By Fayaz Bukhari
SRINAGAR (Reuters) – Four protesters and a police officer were killed in India’s northern Jammu and Kashmir state on Sunday, police said, raising the death toll in violence sparked by the death of a separatist militant to 20 since Friday.
Protests erupted after security services on Friday evening shot dead 22-year-old militant leader Burhan Wani. His death came amid a rise in violence and separatist sentiment across the state, which has been at the center of a tussle between India and Pakistan for decades.
The director general of Jammu and Kashmir Police, K. Rajendra Kumar, told reporters that 100 members of the security forces had been wounded and that three were missing.
In addition, “miscreants threw a police vehicle into River Jhelum”, south of the state’s summer capital of Srinagar, killing the officer inside, he said.
On Saturday, police had said that angry crowds set fire to three police stations and two government buildings south of Srinagar, and blocked roads.
Kumar put the protestor death toll at 15, but a second officer, who asked to remain anonymous, said four more died on Sunday in clashes with security forces, raising the total number of deaths to 20.
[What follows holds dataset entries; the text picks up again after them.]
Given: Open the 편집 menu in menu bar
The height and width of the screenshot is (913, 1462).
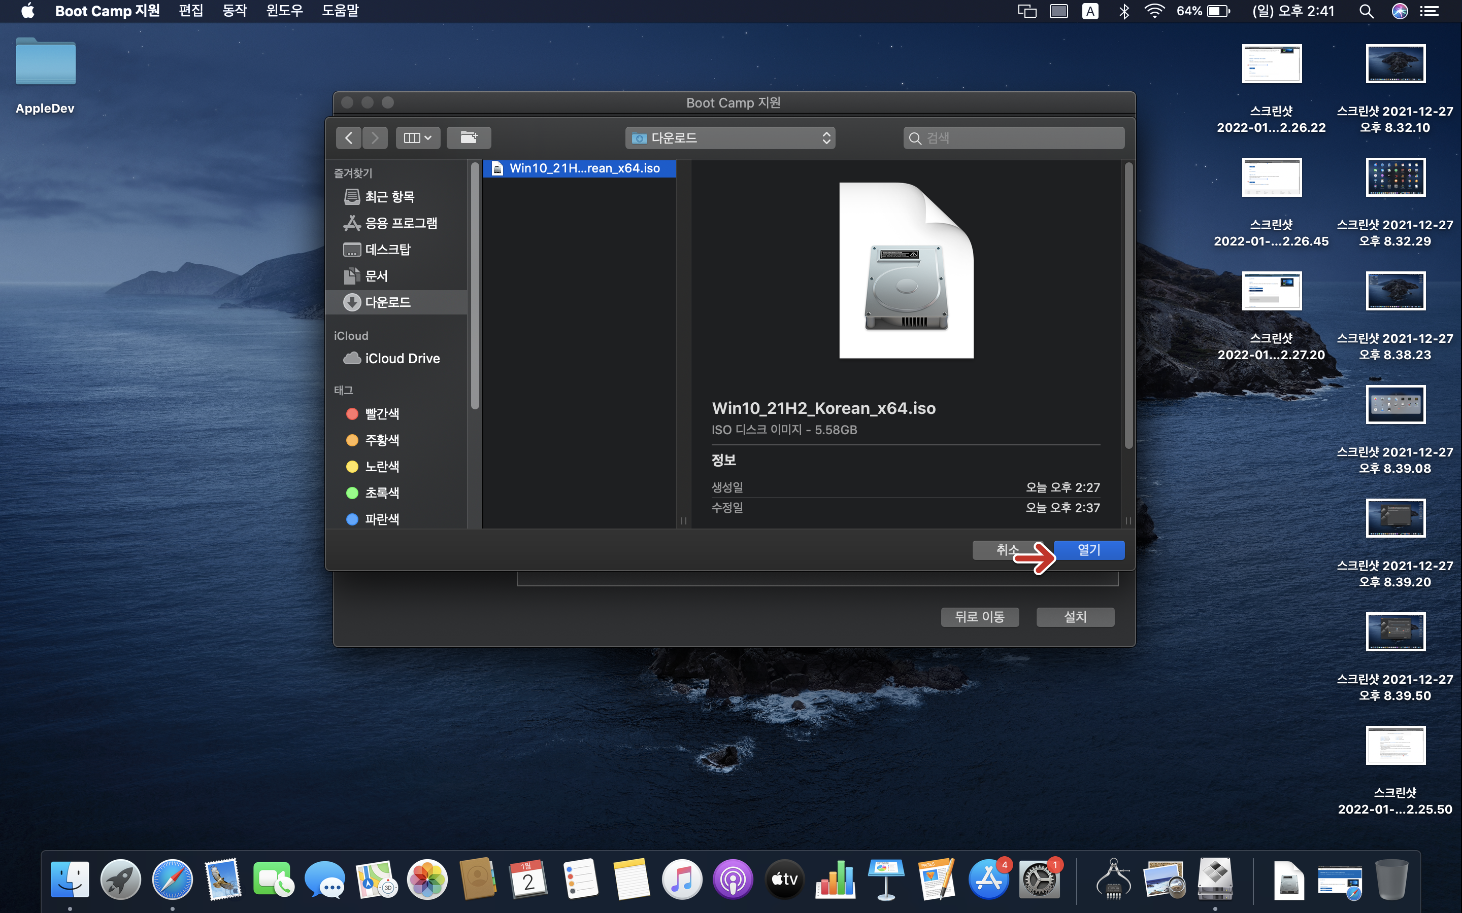Looking at the screenshot, I should (x=191, y=11).
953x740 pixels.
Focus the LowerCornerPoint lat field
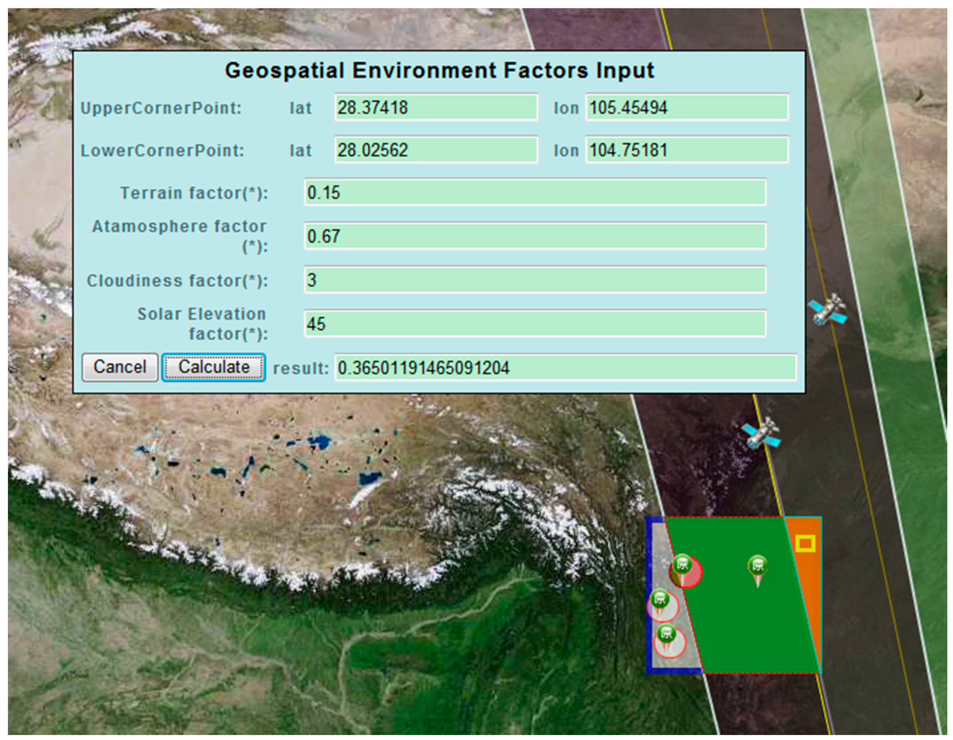click(x=435, y=150)
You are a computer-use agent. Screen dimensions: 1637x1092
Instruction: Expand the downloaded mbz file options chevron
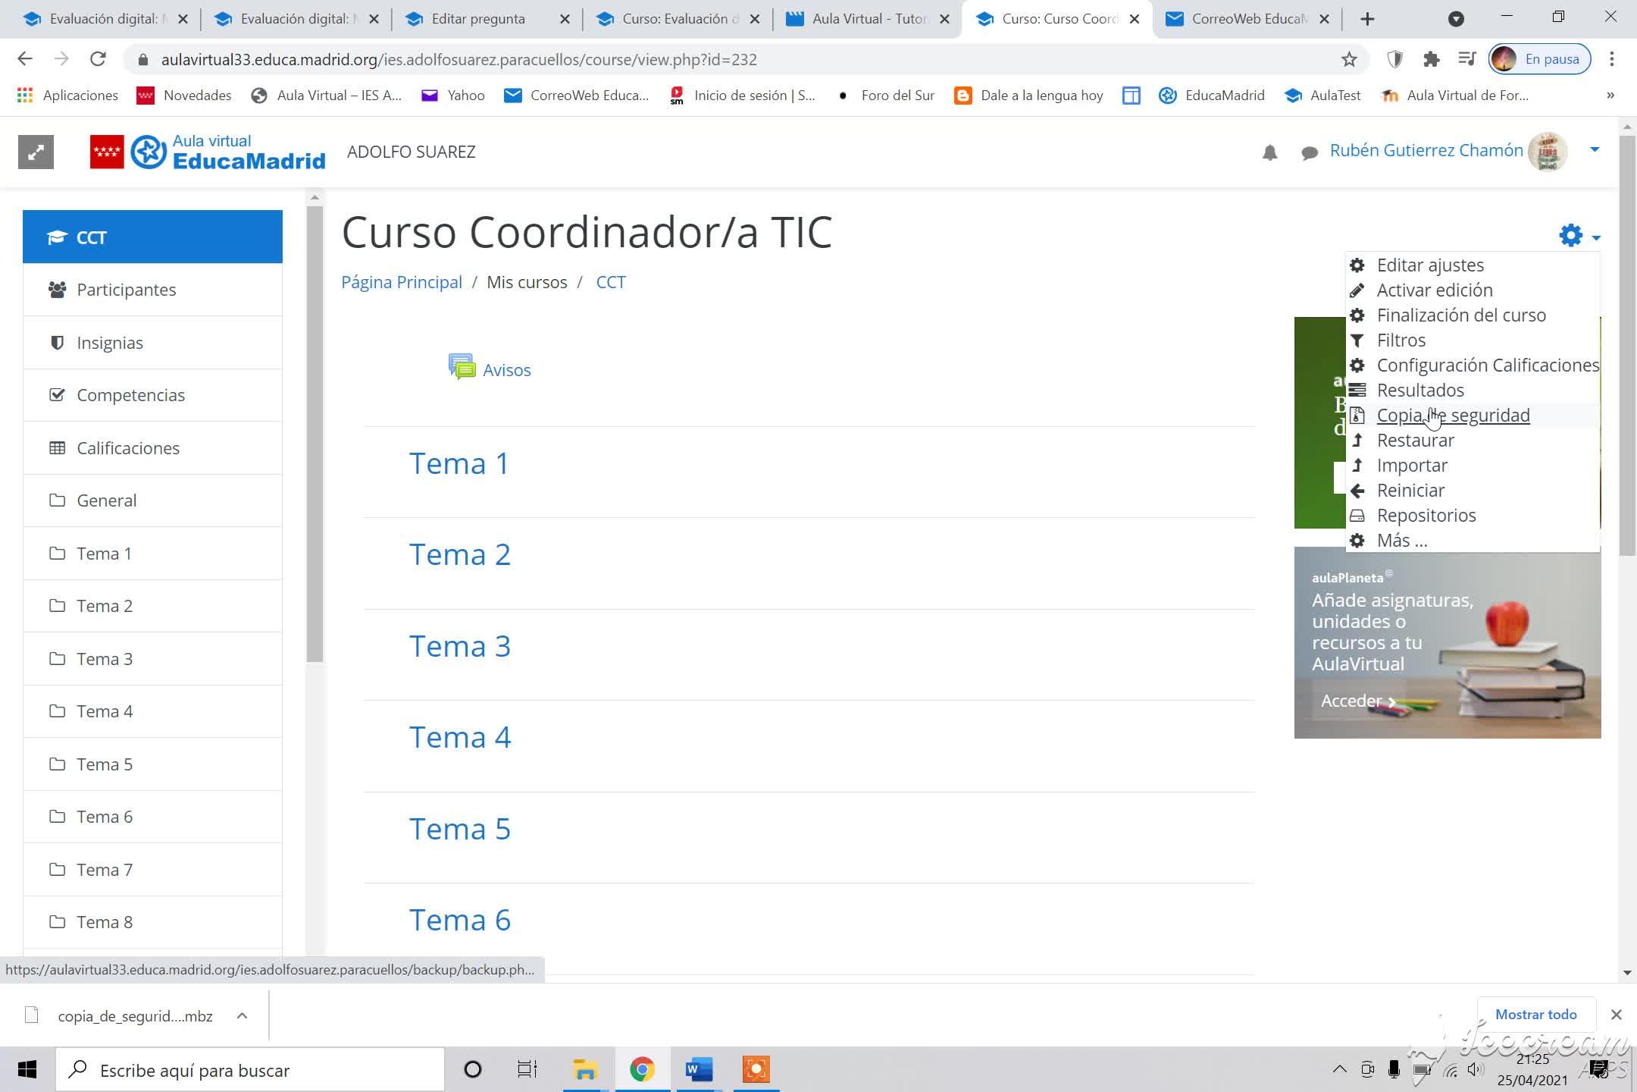click(x=242, y=1015)
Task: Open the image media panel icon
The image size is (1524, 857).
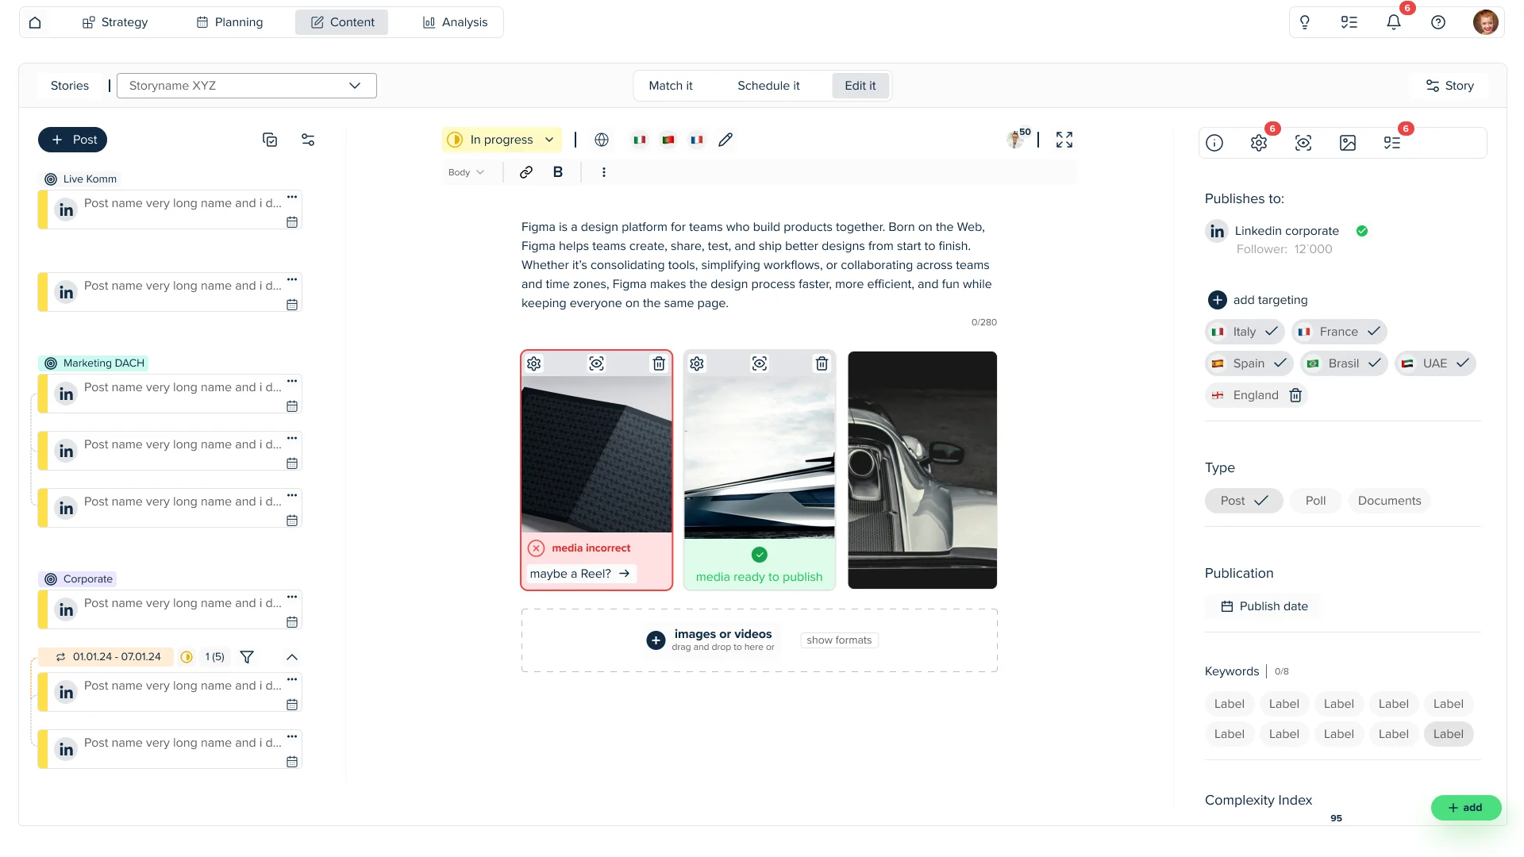Action: (x=1348, y=143)
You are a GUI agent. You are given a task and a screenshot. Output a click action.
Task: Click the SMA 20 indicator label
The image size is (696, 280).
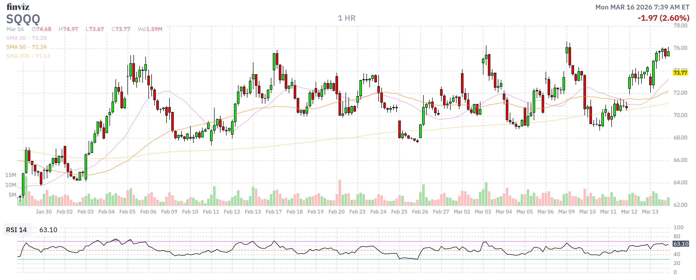16,38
Confrontations continued on Sunday despite the authorities imposing round-the-clock curfew conditions on most of the Kashmir valley, the officer said.
Wani was the leader of Hizb-ul Mujahideen, a group fighting Indian control of the Muslim-majority region. His social media videos show him wearing military fatigues and calling for jihad.
Activists and separatist leaders have criticized the security forces’ response to the protests, accusing them of using excessive force.
“It is shocking and painful that Indian armed forces have yet again unleashed terror on the mourners and protesters, resulting in massive civilian casualties,” Khurram Parvez, an activist with rights group the Jammu and Kashmir Coalition for Civil Society, said in a statement.
The local government has appealed to the public and separatist political leaders to help calm the situation.